What is required >>
Each line containing the string "header" should be copied out of the entries.

Stored records
---
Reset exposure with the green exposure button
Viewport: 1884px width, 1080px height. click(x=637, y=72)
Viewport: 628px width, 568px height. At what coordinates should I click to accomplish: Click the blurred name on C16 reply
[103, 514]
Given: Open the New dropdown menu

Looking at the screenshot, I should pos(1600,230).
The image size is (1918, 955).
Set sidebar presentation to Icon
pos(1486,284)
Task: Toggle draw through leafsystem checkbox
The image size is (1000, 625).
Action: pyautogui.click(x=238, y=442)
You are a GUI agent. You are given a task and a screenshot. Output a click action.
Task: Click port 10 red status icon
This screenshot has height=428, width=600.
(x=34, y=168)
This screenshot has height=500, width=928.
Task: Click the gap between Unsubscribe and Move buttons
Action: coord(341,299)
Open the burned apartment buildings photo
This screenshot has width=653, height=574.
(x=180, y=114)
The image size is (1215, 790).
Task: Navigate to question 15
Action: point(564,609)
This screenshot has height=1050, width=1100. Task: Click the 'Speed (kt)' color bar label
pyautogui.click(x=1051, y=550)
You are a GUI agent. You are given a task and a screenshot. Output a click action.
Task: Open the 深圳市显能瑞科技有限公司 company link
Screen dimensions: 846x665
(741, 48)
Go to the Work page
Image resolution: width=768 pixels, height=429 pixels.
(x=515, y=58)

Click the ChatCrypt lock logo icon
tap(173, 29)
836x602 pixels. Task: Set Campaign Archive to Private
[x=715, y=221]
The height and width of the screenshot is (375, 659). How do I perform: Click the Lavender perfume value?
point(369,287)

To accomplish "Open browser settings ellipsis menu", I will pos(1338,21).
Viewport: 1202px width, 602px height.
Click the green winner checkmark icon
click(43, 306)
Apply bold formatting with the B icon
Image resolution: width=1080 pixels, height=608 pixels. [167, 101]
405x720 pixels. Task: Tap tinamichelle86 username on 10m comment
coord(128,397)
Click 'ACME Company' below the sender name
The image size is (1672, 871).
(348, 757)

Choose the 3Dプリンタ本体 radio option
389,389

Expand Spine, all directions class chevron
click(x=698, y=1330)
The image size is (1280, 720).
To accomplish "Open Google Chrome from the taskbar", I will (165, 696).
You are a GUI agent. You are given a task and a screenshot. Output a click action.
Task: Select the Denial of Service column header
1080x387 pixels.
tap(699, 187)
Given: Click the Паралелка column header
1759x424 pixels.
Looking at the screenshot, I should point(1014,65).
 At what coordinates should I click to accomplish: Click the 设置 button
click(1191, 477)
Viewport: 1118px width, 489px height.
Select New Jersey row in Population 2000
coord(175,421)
---
Exercise output >>
Task: Select the Denial of Service column header
Given: Click the Паралелка column header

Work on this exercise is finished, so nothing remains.